═══ Records to use ═══
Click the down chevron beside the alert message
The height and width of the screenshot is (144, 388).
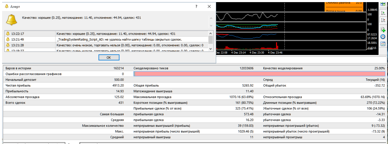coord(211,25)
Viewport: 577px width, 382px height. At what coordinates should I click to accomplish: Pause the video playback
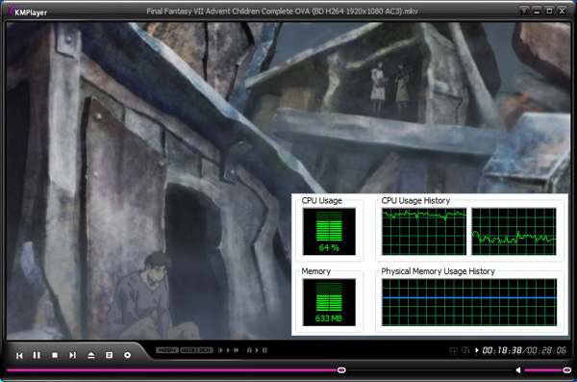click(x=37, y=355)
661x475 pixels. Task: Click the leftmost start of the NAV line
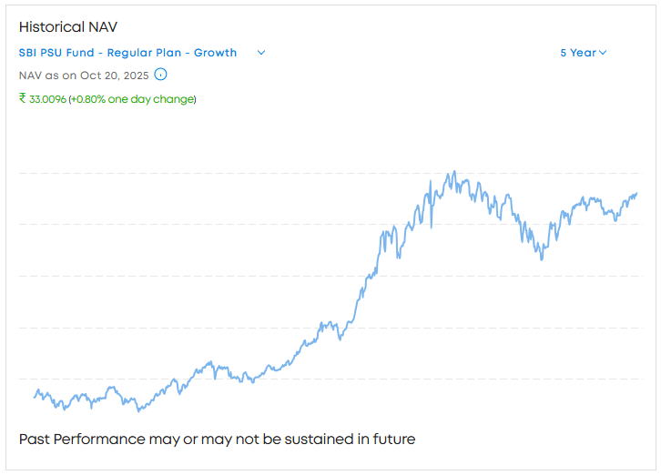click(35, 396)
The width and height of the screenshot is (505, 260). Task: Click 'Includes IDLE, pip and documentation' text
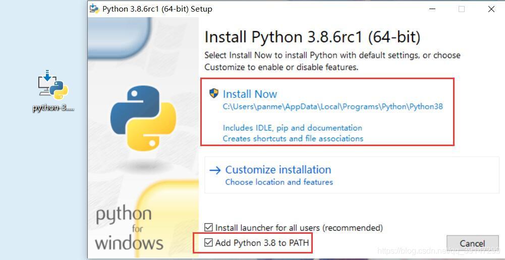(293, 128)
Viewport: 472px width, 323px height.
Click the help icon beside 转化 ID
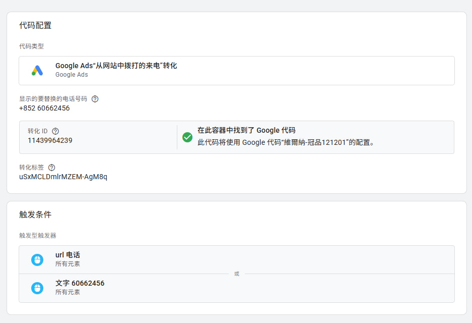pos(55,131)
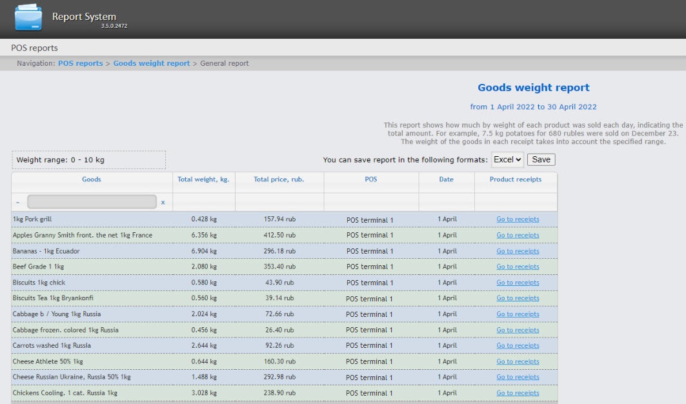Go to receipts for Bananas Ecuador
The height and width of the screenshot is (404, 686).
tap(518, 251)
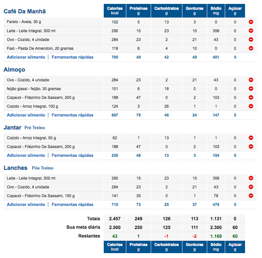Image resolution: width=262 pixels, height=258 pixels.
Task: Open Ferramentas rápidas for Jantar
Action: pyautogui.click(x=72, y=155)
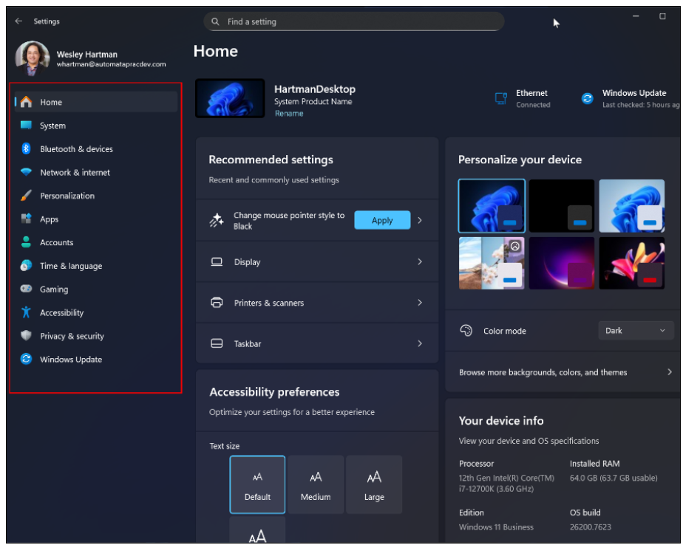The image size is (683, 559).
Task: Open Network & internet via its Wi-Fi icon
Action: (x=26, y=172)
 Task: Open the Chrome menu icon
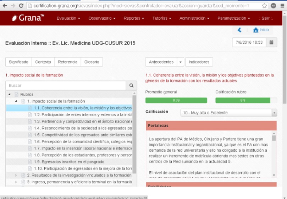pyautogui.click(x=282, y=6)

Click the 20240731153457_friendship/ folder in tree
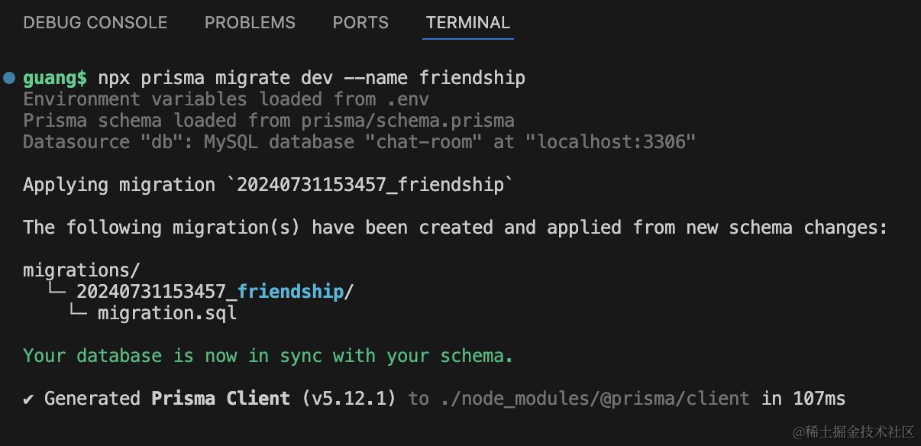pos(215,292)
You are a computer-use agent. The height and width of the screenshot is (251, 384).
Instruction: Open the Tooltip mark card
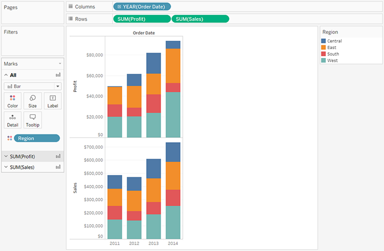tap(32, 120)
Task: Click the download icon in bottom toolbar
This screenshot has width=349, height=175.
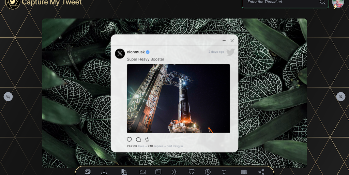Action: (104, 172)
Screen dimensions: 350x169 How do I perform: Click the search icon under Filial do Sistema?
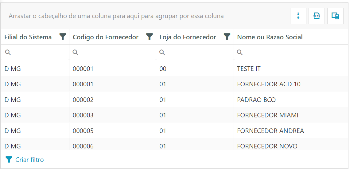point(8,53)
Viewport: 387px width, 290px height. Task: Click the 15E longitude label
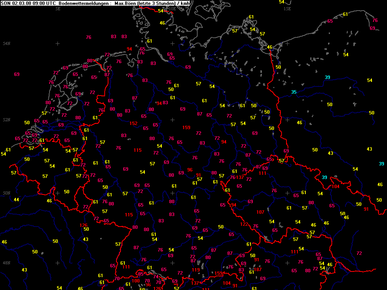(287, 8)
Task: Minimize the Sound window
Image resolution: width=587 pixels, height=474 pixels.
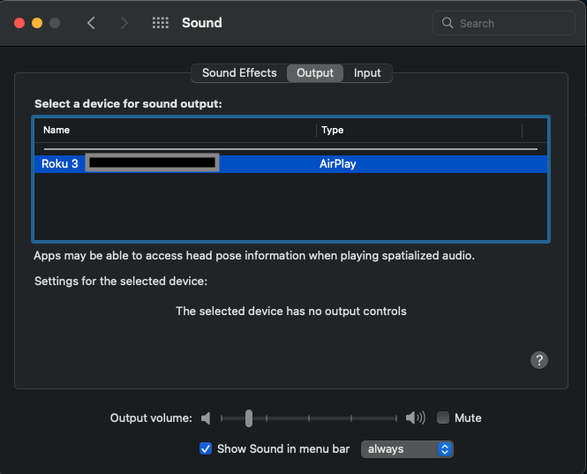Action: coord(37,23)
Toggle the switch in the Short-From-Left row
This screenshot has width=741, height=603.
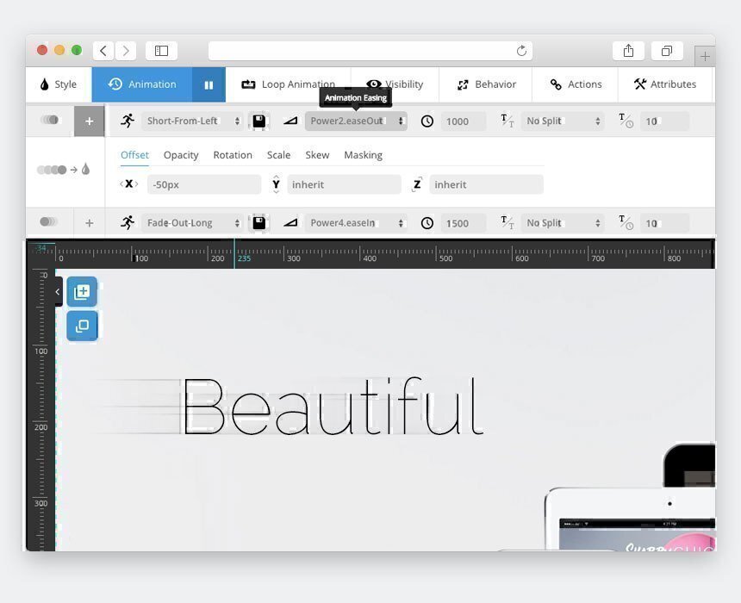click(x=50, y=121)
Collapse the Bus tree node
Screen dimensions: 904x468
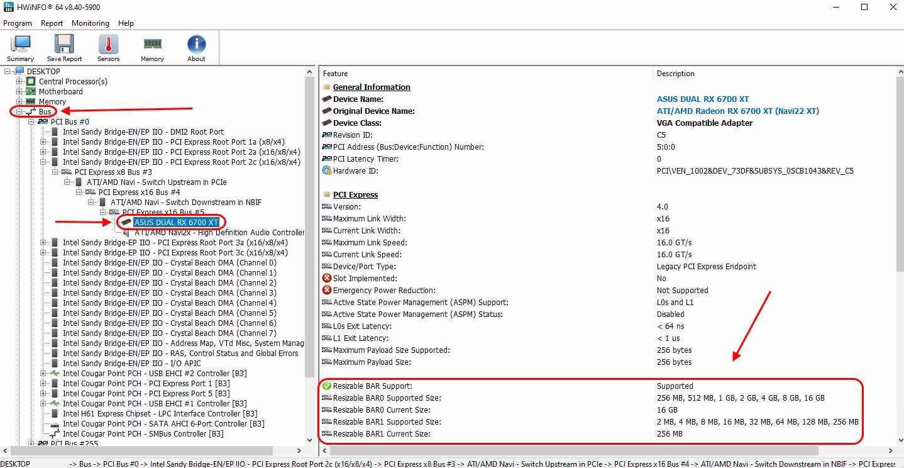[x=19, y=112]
═══
**Task statement:** Return each record as written, minus its images.

**Solution to the exercise:**
Click the down chevron beside the alert message
The height and width of the screenshot is (144, 388).
coord(211,25)
Viewport: 577px width, 382px height. At what coordinates should I click to accomplish: Pause the video playback
click(x=37, y=355)
661x475 pixels. Task: Click the leftmost start of the NAV line
click(35, 396)
The width and height of the screenshot is (505, 260). Task: Click 'Includes IDLE, pip and documentation' text
(293, 128)
Viewport: 472px width, 323px height.
Click the help icon beside 转化 ID
pos(55,131)
Go to receipts for Bananas Ecuador
The height and width of the screenshot is (404, 686).
tap(518, 251)
Image resolution: width=262 pixels, height=258 pixels.
Task: Open Ferramentas rápidas for Jantar
Action: pyautogui.click(x=72, y=155)
The image size is (683, 559).
Task: Open Network & internet via its Wi-Fi icon
Action: (x=26, y=172)
 Task: Open the Chrome menu icon
pyautogui.click(x=282, y=6)

Click the 20240731153457_friendship/ folder in tree
pos(215,292)
You are a computer-use agent. The height and width of the screenshot is (251, 384).
Instruction: Open the Tooltip mark card
tap(32, 120)
Task: Click the download icon in bottom toolbar
This screenshot has width=349, height=175.
Action: (104, 172)
Screen dimensions: 350x169 How do I perform: Click the search icon under Filial do Sistema?
point(8,53)
Viewport: 387px width, 290px height. Task: Click the 15E longitude label
(287, 8)
Task: Minimize the Sound window
Image resolution: width=587 pixels, height=474 pixels.
Action: coord(37,23)
Toggle the switch in the Short-From-Left row
This screenshot has width=741, height=603.
click(x=50, y=121)
Collapse the Bus tree node
Screen dimensions: 904x468
[x=19, y=112]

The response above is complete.